__EXERCISE DIRECTIONS__: The first line of the entries through the line bearing "Click the left chevron back button": copy these lines exactly and return nothing else.

__DATASET RECORDS__:
----
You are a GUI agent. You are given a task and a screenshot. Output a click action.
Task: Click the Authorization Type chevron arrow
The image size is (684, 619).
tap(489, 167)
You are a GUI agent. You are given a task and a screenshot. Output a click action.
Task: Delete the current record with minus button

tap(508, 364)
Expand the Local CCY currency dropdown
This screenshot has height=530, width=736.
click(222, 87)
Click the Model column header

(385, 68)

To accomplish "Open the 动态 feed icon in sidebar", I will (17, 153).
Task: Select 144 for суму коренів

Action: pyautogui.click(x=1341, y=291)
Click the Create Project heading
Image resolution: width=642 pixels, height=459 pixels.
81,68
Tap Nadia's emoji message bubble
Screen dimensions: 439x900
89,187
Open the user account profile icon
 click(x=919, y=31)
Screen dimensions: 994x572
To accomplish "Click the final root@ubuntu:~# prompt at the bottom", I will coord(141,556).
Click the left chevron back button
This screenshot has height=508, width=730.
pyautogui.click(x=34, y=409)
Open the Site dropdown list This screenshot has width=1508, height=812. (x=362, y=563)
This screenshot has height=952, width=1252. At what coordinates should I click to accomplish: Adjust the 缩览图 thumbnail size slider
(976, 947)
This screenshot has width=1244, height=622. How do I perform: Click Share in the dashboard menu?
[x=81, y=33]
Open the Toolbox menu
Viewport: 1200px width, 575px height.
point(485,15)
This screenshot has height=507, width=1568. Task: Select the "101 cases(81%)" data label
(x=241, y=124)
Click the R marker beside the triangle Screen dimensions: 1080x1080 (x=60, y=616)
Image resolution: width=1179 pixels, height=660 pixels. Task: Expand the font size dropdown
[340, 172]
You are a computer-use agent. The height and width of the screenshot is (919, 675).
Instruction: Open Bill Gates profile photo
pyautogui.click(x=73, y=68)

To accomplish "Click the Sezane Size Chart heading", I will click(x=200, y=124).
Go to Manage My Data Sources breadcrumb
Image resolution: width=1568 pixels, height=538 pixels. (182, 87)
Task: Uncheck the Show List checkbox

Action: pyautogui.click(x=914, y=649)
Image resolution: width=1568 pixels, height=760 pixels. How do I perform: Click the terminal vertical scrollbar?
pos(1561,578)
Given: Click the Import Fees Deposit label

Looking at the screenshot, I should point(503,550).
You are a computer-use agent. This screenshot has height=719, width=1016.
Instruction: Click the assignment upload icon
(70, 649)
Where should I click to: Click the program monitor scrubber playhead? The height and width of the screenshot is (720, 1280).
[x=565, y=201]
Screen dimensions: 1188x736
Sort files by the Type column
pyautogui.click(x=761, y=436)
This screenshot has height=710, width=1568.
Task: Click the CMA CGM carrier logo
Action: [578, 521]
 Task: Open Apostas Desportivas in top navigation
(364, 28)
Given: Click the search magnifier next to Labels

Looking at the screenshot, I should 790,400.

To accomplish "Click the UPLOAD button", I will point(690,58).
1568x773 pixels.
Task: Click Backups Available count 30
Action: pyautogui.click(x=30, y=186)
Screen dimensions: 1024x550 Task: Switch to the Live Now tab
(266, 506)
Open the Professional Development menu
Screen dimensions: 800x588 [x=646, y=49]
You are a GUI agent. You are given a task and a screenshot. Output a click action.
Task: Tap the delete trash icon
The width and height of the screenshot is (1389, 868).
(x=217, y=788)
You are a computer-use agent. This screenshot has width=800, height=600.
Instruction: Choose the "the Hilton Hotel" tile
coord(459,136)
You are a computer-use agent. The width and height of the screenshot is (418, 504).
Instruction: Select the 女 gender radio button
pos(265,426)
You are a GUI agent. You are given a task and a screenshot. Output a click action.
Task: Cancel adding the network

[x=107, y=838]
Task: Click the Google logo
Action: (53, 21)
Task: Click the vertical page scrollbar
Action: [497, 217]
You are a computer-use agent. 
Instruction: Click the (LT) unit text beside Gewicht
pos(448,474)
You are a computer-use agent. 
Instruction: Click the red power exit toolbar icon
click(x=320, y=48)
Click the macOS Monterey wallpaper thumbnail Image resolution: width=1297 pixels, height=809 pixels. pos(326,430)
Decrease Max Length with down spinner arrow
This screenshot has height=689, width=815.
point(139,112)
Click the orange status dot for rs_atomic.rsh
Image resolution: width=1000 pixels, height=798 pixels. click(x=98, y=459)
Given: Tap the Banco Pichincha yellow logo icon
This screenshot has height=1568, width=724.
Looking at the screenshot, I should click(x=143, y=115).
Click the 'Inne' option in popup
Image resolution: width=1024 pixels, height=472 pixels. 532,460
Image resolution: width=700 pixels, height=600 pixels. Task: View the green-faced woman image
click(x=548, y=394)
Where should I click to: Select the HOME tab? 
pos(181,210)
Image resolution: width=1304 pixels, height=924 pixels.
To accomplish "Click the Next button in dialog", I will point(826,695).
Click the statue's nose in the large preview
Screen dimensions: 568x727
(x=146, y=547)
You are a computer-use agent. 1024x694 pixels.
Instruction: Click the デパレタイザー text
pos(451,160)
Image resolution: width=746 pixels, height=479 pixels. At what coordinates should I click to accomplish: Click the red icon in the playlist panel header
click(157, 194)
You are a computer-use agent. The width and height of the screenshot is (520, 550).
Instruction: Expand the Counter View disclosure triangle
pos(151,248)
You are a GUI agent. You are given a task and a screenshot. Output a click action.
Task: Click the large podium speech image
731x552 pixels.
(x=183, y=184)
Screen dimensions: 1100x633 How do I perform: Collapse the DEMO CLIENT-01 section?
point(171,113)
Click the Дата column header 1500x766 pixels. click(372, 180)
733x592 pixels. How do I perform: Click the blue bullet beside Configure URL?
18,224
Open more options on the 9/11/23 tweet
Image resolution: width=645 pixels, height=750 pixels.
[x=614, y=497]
----
__RESPONSE TO THE TASK__:
You are a GUI agent. You are given a task and a screenshot. Output a click action.
Task: Click the Authorization Type chevron arrow
The image size is (684, 619).
tap(489, 167)
You are a GUI agent. You are given a task and a screenshot. Output a click action.
Task: Delete the current record with minus button

tap(508, 364)
Expand the Local CCY currency dropdown
This screenshot has height=530, width=736.
click(222, 87)
Click the Model column header

(385, 68)

To accomplish "Open the 动态 feed icon in sidebar", I will (17, 153).
Task: Select 144 for суму коренів

Action: pyautogui.click(x=1341, y=291)
Click the Create Project heading
Image resolution: width=642 pixels, height=459 pixels.
81,68
Tap Nadia's emoji message bubble
Screen dimensions: 439x900
89,187
Open the user account profile icon
 click(x=919, y=31)
Screen dimensions: 994x572
To accomplish "Click the final root@ubuntu:~# prompt at the bottom", I will coord(141,556).
Click the left chevron back button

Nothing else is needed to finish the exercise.